2.3 Acres of the Beautiful Game
- Clay Standridge
- May 4, 2022
- 3 min read
How students at the University of Texas are finding community on a historic field on campus
By Clay Standridge

March 31, 2022 - Even before the great Pelè popularized the term “o jogo bonito” – the beautiful game – soccer had built the largest community in the world. Now, almost half of the earth's population watches, with over 3.5 billion people tuning into the 2018 World Cup. Of those people watching, over 250 million people actually play the game.
Yet, in this massive faction of lovers of this beautiful game, many people still struggle to find an active community within the sport. For dozens of soccer players at the University of Texas at Austin, Caven-Clark field has become a place to find that community.
“It’s nice to come out and play something more informal where there are always people and nobody’s judging you,” said Julia Paraskevas, a freshman biochemistry major at the university. “I’ve never had something like that before that’s so accessible.”
There is a spirit and resilience with the students who come to play on the 2.3 acres of turf at Caven-Clark field. On this night, there were only three of them. Despite the lack of numbers, they still smiled and laughed as they kicked the ball in a small triangle.
The field has lived a somewhat nomadic life. It has been the site of UT athletics since 1887, seeing use from the UT baseball, football and track teams before three location changes. It has now settled on the corner of San Jacinto Boulevard and Martin Luther King Boulevard.

The itinerant existence of the field aptly mirrors the life of the soccer players at the field. Bouncing from place to place before finding a home nestled on the southeast corner of campus. The night they were interviewed, they had been relegated to the ends of the field thanks to a UT lacrosse practice but were happy to play on any patch of artificial grass they could find.
“There are some attempts to organize things, but honestly, I just come out here whenever I want and there are always games going on,” says Jake Wilson, a freshman acting major. “It’s super important that we’ve got this space where we can all come play.”
However, when the field gets busier their sport becomes something like a language. UT is home to nearly 2,000 international students from 140 different countries, so words can often fail. But soccer, football, futebol, futtobōru, whatever it may be called, can make up for any lingual misalignment.

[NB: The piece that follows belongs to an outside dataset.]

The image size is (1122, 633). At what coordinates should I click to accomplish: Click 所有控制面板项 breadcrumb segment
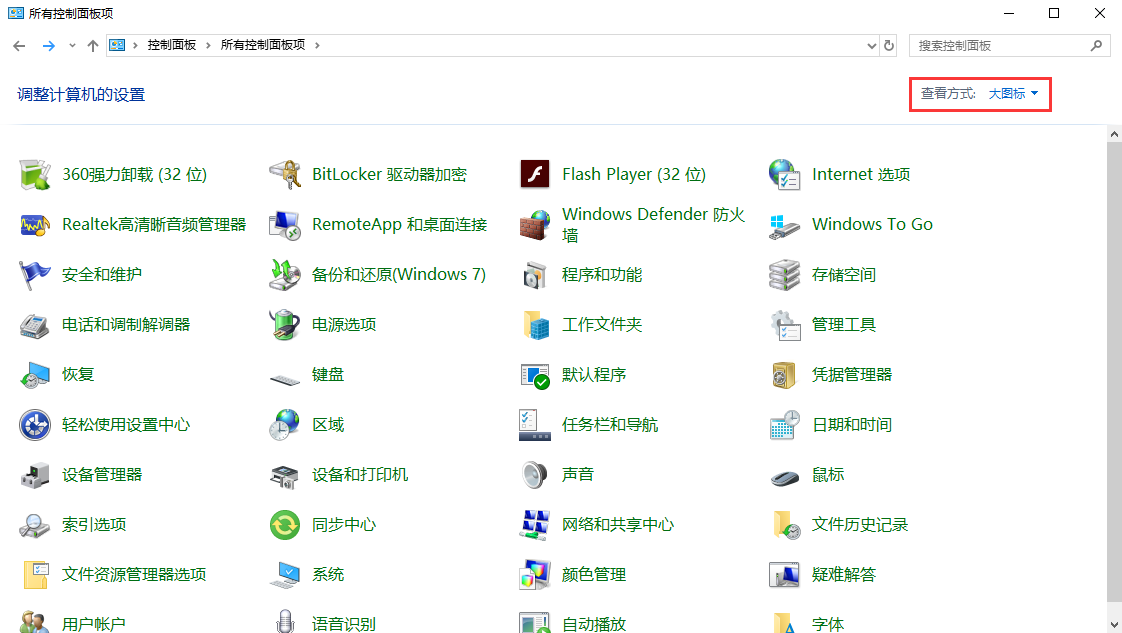coord(264,45)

“I think soccer is such an international sport and UT is such an international school, so I’m playing with people from all over the world. We play with guys from Paraguay, from Brazil and Spain,” says Wilson, smiling. “It's really cool that you get to meet people from different parts of the world, and this is where all the meetups happen and it’s just through this sport.”

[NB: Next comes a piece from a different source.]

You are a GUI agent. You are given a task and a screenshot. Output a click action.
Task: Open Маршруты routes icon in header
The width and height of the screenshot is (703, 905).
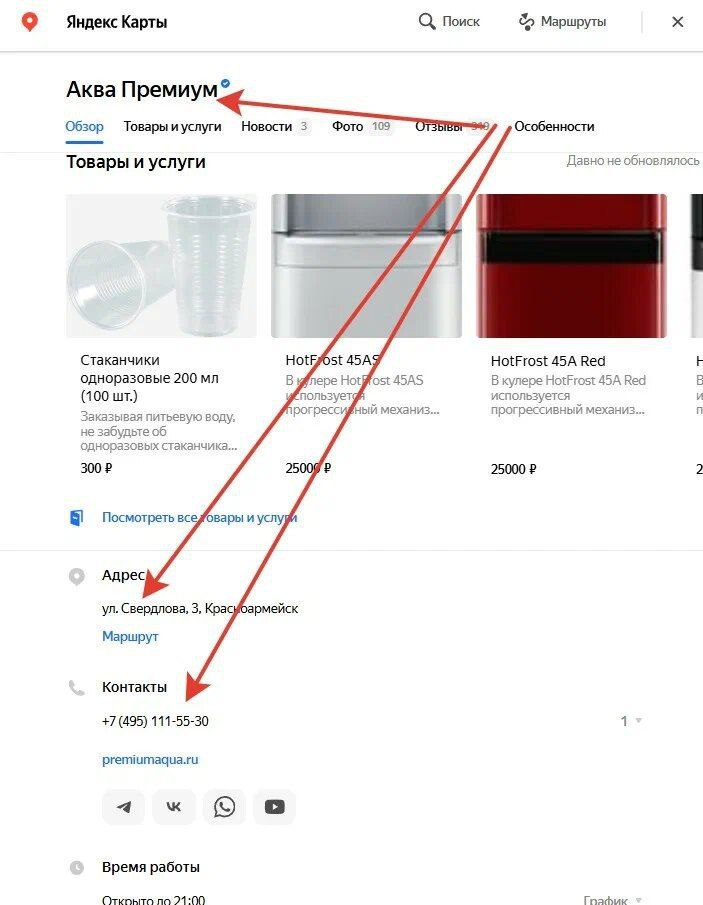coord(526,22)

UT is a massive school with tens of thousands of students and hundreds of sub-communities. It’s tough for someone to feel accepted by anything when they feel like everyone around them is a part of a different thing. But there’s some comfort found in these students finding community on a mere 5% of the mighty 40 acres of UT.
“I’m not in a frat, I don’t do clubs or anything like that,” Wilson says, thoughtfully. “But just coming out here, you’ll meet really cool people. You see the same people all the time, they’re all really nice guys. It’s a good sense of community.”